Background Most alveolar rhabdomyosarcomas (ARMS) have chromosome translocations and resultant gene fusion products. The more common translocation fuses the PAX3 and FKHR genes; patients who have PAX3‐FKHR‐positive ARMS have reduced event‐free survival compared to patients with ARMS containing the less common translocation that fuses the PAX7 and FKHR genes. Procedure We examined histology, immunohistochemical markers of differentiation, and cell cycle characteristics of a panel of ARMS containing either PAX3‐FKHR or PAX7‐FKHR transcript to determine if these features differ between the ARMS subsets.

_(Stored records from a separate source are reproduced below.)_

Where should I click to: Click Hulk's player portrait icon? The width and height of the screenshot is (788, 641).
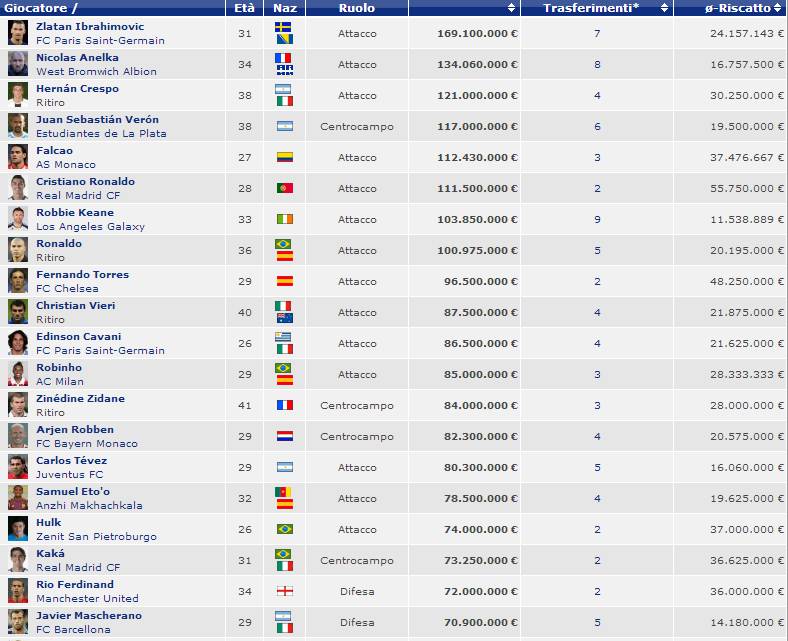tap(17, 529)
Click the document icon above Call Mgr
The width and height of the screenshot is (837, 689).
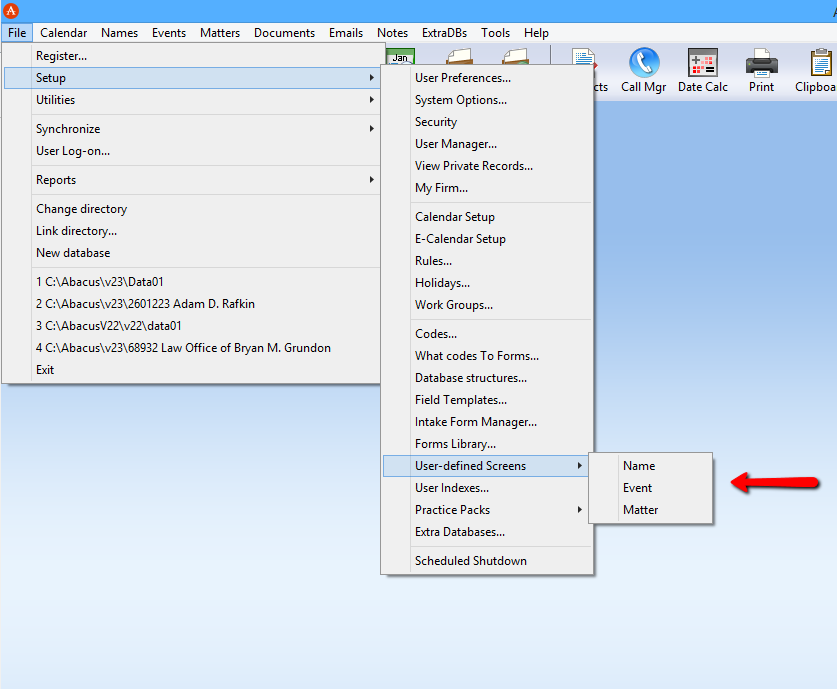click(x=583, y=58)
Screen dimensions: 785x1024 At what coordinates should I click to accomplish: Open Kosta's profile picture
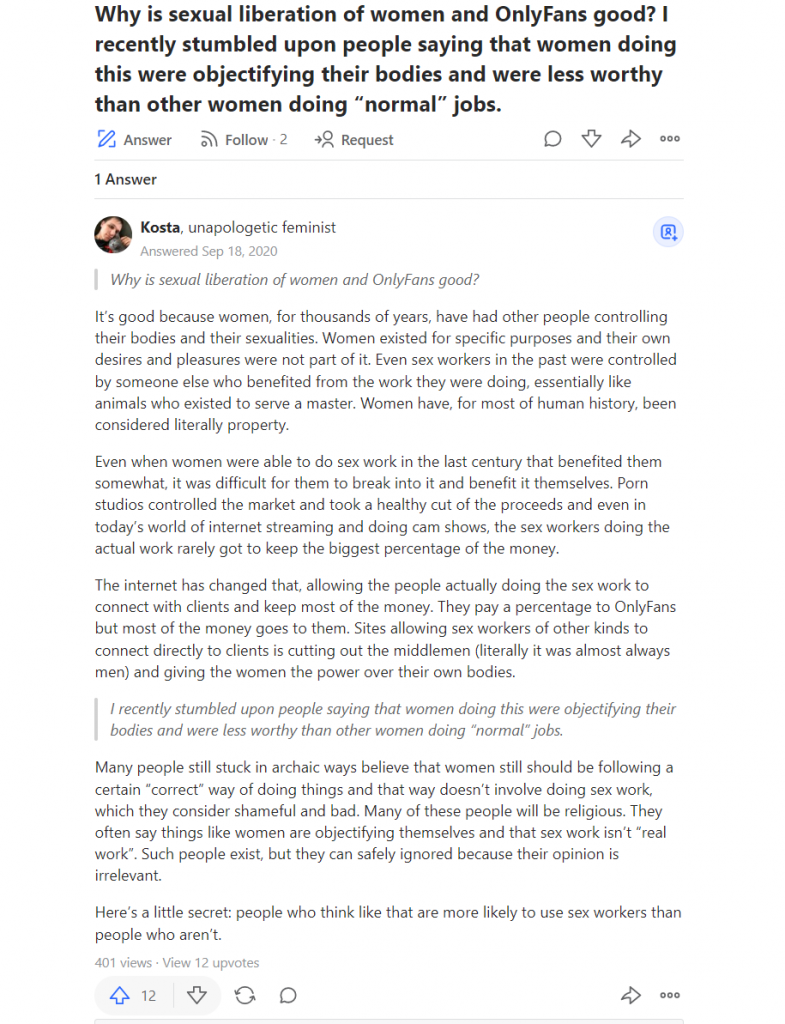(114, 234)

Results Cell cycle parameters varied significantly: the number of nuclei that stained with either an immunohistochemical marker of proliferation (MIB1), or a TUNEL‐based assay for apoptosis was significantly greater in tumors that expressed PAX3‐FKHR compared to tumors that expressed PAX7‐FKHR transcript. Conclusions We conclude that compared to PAX7‐FKHR‐containing tumors, ARMS that contain PAX3‐FKHR transcript have (1) increased cell proliferation, consistent with greater loss of cell cycle regulation, and (2) apoptosis that is increased but insufficient to prevent tumor formation. More marked cell cycle dysregulation may contribute to poorer prognosis for patients with ARMS that have PAX3‐FKHR fusion. Med Pediatr Oncol 2001;37:83–89.